→ Element and text location data
▬▬▬▬▬▬

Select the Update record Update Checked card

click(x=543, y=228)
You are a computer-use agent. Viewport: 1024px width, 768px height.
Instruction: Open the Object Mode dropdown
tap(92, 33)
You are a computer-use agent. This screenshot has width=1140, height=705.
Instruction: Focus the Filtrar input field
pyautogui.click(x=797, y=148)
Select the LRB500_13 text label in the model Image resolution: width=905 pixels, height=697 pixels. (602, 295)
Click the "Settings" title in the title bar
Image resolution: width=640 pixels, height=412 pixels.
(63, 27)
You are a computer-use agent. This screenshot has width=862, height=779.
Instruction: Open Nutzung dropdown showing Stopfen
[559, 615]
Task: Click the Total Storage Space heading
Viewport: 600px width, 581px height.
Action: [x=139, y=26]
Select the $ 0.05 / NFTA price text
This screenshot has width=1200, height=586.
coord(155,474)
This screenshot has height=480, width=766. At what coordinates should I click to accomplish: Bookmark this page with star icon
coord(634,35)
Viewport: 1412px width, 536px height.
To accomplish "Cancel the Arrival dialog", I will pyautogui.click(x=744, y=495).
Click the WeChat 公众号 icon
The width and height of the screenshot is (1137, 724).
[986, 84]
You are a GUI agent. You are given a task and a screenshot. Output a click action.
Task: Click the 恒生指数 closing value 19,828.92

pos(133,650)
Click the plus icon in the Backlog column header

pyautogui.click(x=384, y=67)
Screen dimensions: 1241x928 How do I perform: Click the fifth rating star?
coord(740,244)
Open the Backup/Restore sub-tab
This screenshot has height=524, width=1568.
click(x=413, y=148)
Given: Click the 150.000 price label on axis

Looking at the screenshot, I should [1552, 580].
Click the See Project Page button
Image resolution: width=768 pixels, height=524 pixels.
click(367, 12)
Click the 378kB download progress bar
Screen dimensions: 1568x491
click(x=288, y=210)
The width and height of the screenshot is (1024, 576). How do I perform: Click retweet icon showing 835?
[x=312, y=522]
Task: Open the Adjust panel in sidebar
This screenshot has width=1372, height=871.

▬▬▬▬▬▬

→ Task objective
Add 50 to every coordinate in the answers across the stretch from the start of the entries through the line containing "pyautogui.click(x=797, y=148)", and write out those lines again in full, requests included.

→ Expected output
Select the Update record Update Checked card

click(x=593, y=278)
You are a computer-use agent. Viewport: 1024px width, 768px height.
Instruction: Open the Object Mode dropdown
tap(142, 83)
You are a computer-use agent. This screenshot has width=1140, height=705.
Instruction: Focus the Filtrar input field
pyautogui.click(x=847, y=198)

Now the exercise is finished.